We have added a table reporting the risk of bias assessment for all articles within the supplementary materials, table B2. In addition, we have expanded the methods section to include how study quality was assessed as part of the risk of bias assessment in lines 95-107, pages 3-4.

3) Out of 18 studies only eight entered the primary meta-analysis; the authors fail to explain why the remaining ten (with extractable data) were excluded from pooling.

Thank you for flagging this issue. We conducted the meta-analysis on eight studies which provided the necessary data from which sample sizes and counts could be derived – we have listed these in the footnotes to Table 2 in lines 194-198, page 11. The remaining studies reported percentages of participants with CP without providing the relevant sample sizes and/or counts with and without CP  or reported difference in prevalence but did not include counts for participants without CP. We have expanded on this in lines 181-189, page 10, and we have commented on the limitations in the discussion section in lines 386-392, page 19). Please also see the response to point 3 by reviewer 1.

4) Critical details—response rates, sampling frames, chronic pain case definitions—are not tabulated, preventing risk-of-bias judgement.

Thank you for this comment, we have added a table with all these details to the supplementary materials, Table B1, and referenced it in the manuscript in line 146, page 5.

5) Sensitivity analyses (pain type, definition, region) did not employ meta-regression nor account for multiple testing.

We have run the meta-regression and do find a significant difference between estimates for CP and fibromyalgia but not for other subgroup analyses. However, guidance from the Cochrane Collaboration advises that for undertaking simple regression analyses, at least ten observations (i.e. ten studies in a meta-analysis) should be available for each characteristic modelled. Therefore with only 8 studies in the meta-analysis we do not present the results as they will be uninformative seethe section on meta-regression in chapter 10 of the Cochrane Handbook for Systematic Reviews https://www.cochrane.org/authors/handbooks-and-manuals/handbook/current/chapter-10#section-10-11-4). The edits to the manuscript can be found in lines 401-403 page 19.

We acknowledge that we performed multiple subgroup analyses but these were specified in the protocol. This pre-specification reduces the likelihood of spurious findings, by limiting the number of subgroups investigated, and by preventing knowledge of the study results influence the choice of subgroups to be analysed. As these are investigations of heterogeneity and we discuss results in terms of estimates and 95%CIs rather than p-values we do not adjust for multiple testing. Further, given the small number of studies we were able to meta-analyse, we indicate that any subgroup comparisons should be interpreted with caution.  

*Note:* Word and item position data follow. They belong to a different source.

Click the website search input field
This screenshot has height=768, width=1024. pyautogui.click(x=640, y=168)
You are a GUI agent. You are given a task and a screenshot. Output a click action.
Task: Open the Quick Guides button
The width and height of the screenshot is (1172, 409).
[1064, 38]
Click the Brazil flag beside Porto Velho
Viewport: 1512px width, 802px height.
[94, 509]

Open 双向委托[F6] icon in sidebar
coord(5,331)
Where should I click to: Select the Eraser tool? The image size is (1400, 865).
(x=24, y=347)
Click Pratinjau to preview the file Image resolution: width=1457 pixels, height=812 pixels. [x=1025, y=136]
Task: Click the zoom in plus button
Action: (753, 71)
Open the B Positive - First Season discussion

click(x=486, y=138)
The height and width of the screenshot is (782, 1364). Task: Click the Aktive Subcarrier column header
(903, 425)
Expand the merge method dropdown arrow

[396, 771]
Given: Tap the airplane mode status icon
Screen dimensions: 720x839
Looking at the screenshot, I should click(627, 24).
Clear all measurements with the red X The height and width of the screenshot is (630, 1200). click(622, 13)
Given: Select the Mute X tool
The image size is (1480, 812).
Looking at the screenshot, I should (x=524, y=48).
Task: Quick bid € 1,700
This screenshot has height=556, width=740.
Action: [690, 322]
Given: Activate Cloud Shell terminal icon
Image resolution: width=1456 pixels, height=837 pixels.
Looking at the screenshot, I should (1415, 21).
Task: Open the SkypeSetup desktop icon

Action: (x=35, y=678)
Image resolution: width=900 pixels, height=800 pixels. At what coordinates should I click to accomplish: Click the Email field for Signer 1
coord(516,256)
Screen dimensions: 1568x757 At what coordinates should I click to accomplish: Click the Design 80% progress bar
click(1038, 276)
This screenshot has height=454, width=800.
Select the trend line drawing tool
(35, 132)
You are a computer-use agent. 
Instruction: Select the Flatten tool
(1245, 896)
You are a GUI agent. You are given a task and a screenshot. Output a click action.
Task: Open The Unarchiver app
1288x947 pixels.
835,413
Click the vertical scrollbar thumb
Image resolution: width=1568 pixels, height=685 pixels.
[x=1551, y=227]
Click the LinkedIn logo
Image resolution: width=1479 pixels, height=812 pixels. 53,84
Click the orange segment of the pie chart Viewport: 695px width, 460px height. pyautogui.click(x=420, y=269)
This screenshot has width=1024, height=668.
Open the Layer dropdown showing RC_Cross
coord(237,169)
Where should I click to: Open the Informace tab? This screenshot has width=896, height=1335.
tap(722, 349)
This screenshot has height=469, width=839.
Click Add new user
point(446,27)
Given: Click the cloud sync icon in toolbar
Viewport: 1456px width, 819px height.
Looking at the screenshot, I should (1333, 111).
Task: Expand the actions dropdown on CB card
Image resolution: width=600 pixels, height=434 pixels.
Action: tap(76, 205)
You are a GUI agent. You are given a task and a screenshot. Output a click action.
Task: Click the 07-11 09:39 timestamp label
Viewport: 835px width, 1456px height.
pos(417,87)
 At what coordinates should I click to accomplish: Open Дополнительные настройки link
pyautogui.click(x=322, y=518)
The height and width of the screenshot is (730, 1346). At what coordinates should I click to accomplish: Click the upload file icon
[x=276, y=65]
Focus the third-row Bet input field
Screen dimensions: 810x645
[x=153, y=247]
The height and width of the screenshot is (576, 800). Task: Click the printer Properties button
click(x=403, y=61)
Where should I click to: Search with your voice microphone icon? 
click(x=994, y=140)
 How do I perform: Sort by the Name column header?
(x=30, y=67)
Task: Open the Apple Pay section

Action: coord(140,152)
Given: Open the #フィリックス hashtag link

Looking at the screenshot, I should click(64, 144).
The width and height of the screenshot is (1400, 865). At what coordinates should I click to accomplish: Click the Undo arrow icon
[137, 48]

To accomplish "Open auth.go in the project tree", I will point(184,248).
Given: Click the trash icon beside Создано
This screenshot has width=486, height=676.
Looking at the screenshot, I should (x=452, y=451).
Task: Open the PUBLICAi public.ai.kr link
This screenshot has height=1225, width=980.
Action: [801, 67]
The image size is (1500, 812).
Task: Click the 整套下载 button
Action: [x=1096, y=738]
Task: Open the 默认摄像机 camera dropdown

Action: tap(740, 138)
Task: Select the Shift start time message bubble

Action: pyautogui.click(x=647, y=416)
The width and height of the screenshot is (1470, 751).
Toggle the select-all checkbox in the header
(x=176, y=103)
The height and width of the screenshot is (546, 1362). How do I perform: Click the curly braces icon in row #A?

6) A 2025 comprehensive systematic review of chronic pain in 862 013 European adults already reported female predominance across age strata, including mid-life. The additional value of the current review is therefore marginal.

Thank you for referencing the excellent paper by Rometsch et al (2025). This is an analysis of chronic pain prevalence in literature from four databases. While the review focuses on point prevalence, they do describe estimates for sex and age separately, and within the section pertaining to features associated to 6-12 month prevalence of chronic pain the authors comment on sex and age together citing two studies which present data for both sex and age together. These results are presented narratively. Because the Rometsch et al (2025) systematic review did not aim to derive estimates for chronic pain by age it does not present an in-depth assessment (i.e. meta-analysis) of the topic, and rather confirms the known pooling of chronic pain in later life, and the higher prevalence across the life course in females. We consider that our review adds considerable depth on the topic of sex differences in chronic pain prevalence by providing a meta-analysis of data available globally. We have included reference to the Rometsch et al (2025) study in the introduction in lines 54-56, page 2.